1922-1932, l'ère Roger Broders
En 1922, la PLM signe un contrat quasi-exclusif avec Roger Broders. Pendant dix ans, il va dessiner une centaine d'affiches qui définissent l'identité PLM moderne. Pour comprendre l'apport spécifique de Broders, voir notre article complet sur Roger Broders, l'illustrateur qui a sublimé la France des années 1920.
Ce qui caractérise l'ère Broders, c'est l'unification de la palette (terracotta, ocre, bleu profond), la simplification des formes (aplats stylisés, géométrie souple), et la présence d'un personnage en plan d'invitation. Le voyageur regarde le paysage, dos à nous, et nous projetons en lui.
Les destinations cardinales de l'ère Broders
La Côte d'Azur méditerranéenne. Cassis, Bandol, La Ciotat, Sainte-Maxime, Saint-Raphaël, Antibes, Monaco, Menton. Plus de 30 affiches dédiées entre 1925 et 1932. C'est le territoire phare de Broders et celui qui a le plus marqué l'imaginaire collectif.
Les Alpes hivernales. Chamonix, La Clusaz, Megève, Saint-Gervais. Une vingtaine d'affiches qui démocratisent le ski d'avant-guerre. Personnages longilignes en pulls jacquard, glaciers stylisés, lumière violet glacier.
La Provence et la Camargue. Avignon, Aix, les Baux, Arles, les Saintes-Maries-de-la-Mer. Une dizaine d'affiches qui mettent en scène la Provence touristique des années 1920, avant le tourisme de masse.
1925-1938, l'autre école PLM (Roger de Valerio, Pierre Commarmond, Albert Brenet)
Roger de Valerio, l'élégant
Pendant que Broders signe ses affiches Côte d'Azur, Roger de Valerio (1886-1951) signe pour la PLM des affiches plus mondaines, sportives, marines. Son style est plus réaliste, ses personnages plus fins. Il signe des affiches pour les courses hippiques de Cannes, les régates de Monaco, les casinos de la Côte d'Azur.
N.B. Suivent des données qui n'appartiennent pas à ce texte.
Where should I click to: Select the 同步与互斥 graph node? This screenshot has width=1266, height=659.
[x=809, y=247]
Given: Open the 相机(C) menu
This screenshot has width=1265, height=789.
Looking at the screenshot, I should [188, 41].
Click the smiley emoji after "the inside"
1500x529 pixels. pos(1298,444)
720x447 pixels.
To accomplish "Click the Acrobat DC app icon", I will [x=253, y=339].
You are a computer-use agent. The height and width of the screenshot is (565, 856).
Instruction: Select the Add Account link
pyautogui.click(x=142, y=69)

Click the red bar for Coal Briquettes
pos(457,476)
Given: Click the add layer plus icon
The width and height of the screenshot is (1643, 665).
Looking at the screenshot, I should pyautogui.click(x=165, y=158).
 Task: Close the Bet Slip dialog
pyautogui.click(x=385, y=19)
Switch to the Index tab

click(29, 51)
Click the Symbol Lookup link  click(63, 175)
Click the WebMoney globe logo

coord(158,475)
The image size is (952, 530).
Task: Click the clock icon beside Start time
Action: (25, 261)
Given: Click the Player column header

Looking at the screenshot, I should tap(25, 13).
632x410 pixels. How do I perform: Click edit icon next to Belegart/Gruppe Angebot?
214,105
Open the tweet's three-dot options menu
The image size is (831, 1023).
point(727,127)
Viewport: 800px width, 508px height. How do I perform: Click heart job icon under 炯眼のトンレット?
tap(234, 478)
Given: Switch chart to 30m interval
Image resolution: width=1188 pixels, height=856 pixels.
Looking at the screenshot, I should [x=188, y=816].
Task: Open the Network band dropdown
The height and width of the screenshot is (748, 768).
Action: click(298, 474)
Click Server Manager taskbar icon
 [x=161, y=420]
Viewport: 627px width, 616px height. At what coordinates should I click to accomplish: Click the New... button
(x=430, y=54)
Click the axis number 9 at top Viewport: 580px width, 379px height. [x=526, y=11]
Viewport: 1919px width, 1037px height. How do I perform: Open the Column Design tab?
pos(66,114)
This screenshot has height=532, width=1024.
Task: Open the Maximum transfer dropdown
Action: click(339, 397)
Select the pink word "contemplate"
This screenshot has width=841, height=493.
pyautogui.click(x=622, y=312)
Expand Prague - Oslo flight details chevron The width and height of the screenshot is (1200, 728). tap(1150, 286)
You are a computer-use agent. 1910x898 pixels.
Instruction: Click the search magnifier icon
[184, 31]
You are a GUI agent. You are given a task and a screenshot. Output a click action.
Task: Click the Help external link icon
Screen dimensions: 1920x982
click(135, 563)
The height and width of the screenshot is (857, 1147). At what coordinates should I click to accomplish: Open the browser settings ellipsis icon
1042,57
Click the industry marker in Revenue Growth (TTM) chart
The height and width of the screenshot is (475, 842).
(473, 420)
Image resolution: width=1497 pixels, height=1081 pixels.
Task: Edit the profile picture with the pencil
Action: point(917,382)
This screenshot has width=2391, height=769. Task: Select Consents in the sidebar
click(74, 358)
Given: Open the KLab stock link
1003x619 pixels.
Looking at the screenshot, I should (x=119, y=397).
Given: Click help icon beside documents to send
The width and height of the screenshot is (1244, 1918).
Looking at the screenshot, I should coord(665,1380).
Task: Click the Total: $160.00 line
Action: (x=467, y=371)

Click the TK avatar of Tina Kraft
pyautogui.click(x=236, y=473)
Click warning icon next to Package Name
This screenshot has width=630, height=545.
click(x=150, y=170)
Pierre Commarmond, le savoyard
Pierre Commarmond (1897-1983) signe surtout des affiches alpines pour la PLM (Megève, Chamonix, La Clusaz). Sa palette est plus franche, ses personnages plus dynamiques que ceux de Broders. Il représente l'autre versant de l'affiche alpine PLM.
Albert Brenet, le marin
Albert Brenet (1903-2005) signe la dernière génération d'affiches PLM avant la fusion avec la SNCF en 1938. Spécialiste des affiches maritimes (paquebots, croisières méditerranéennes pour la Compagnie Paquet liée à la PLM), son style annonce déjà l'après-guerre.
1938, la fin de la PLM et la naissance de la SNCF
Le 1er janvier 1938, les cinq grandes compagnies privées françaises (PLM, Nord, Est, État, Paris-Orléans) sont nationalisées et fusionnent en SNCF. La PLM disparaît administrativement, mais ses affiches continuent d'être imprimées encore quelques années par habitude.
La SNCF nouvelle hérite des centaines de planches lithographiques PLM, qu'elle utilise jusque dans les années 1950. Beaucoup d'affiches dites PLM dans les boutiques touristiques d'aujourd'hui sont en fait des réimpressions SNCF tardives, ce qui explique leur date floue.
Pourquoi la grammaire PLM domine encore l'affiche vintage
Près d'un siècle après la disparition de la compagnie, la grammaire PLM continue de structurer tout ce qu'on appelle aujourd'hui l'affiche vintage française.
L'aplat de couleur. Hérité de la lithographie commerciale, l'aplat reste la signature visuelle de l'affiche vintage. Pas de dégradés photographiques, pas de textures complexes, juste de larges zones de couleur saturée.
La palette terre cuite et bleu de nuit. La palette PLM (terracotta, ocre, bleu profond, vert d'olivier, crème) reste la plus dupliquée. Vous la retrouvez sur les couvertures de magazines déco, les packagings de produits artisanaux, les vitrines de boutiques touristiques.
Le personnage en plan d'invitation. La technique consistant à montrer un personnage de dos regardant le paysage reste utilisée massivement par les illustrateurs contemporains qui s'inscrivent dans la lignée Broders.